Military women are moving to the frontline to face missiles — something uncommon a decade ago.
Cameras caught this transition in a documentary titled Lioness, which will be shown today at 5 p.m. in the IMU second-floor ballroom. Admission is free.
The film follows five U.S. Army women who saw action during the Iraq conflict in 2003 and 2004 despite a policy banning females from direct ground combat. They joined men on ground patrols to allow troops to better interact and provide comfort for civilians as a way to avoid conflict.
Drew Hjelm, a UI junior and the president of the UI Veterans Association, which sponsored event, said many people aren’t aware of women’s direct involvement.
“This film talks about a topic that people don’t really think about,” he said. “Nowadays, women are dying just like men are in the battlefield. We want to bring awareness about women veterans out there.”
Lioness also deals with how females in battle cope with coming home from the frontlines.

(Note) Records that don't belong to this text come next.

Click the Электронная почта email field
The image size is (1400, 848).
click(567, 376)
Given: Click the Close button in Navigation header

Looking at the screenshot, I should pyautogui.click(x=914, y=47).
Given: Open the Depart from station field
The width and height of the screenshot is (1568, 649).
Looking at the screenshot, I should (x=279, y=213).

“A lot of [the film] is about them going on with their lives,” Hjelm said. “Some of them stay in the military, some of them don’t. They are just trying to make the best of everything.”
Gulf War veteran and Veteran’s Association treasurer Cate Hartmann, a UI graduate student in rehabilitative counseling, wants to remind the general public of what the military is doing.

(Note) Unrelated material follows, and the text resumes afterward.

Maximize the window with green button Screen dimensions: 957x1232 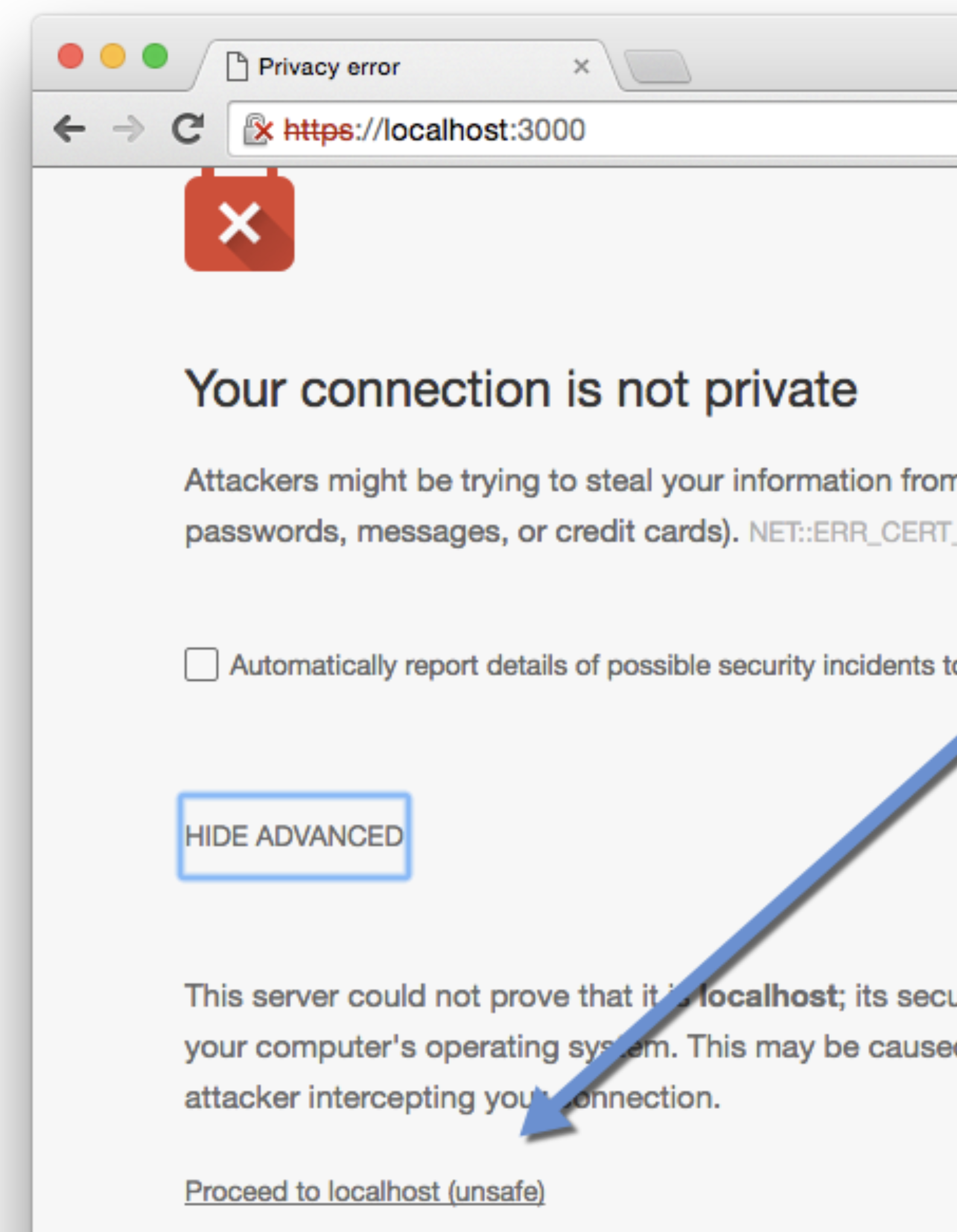pyautogui.click(x=155, y=57)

“We’re trying to draw more attention to the fact that we’ve been at war for eight years now,” she said. “That’s a really long time. We’re making a lot of veterans out of this. I think a lot of people in this country like to ignore the fact that a war is going on.”
Hartmann compared the current situation with other periods of conflict in U.S. history. She said people aren’t responding like they have in the past.
“I remember as a kid [during Vietnam] seeing lists of names on the television of people who died,” she said. “But now, we’ve gotten to the point with technology where we don’t have a lot of deaths, but we have a lot of injured soldiers who lost a limb or something like that. We’re not even acknowledging that these people exist.”
The documentary also touches on women’s combat preparation, citing they only had one to two weeks basic training before deployment.
“They were given weapons they weren’t trained on and put in situations they weren’t necessarily ready for,” Hartmann said. “But there wasn’t time, and they asked for volunteers, and you have to be able to do what needs to be done, right then. This is an example of the type of situations our soldiers, male or female, have to adapt into, and I don’t think people understand that.”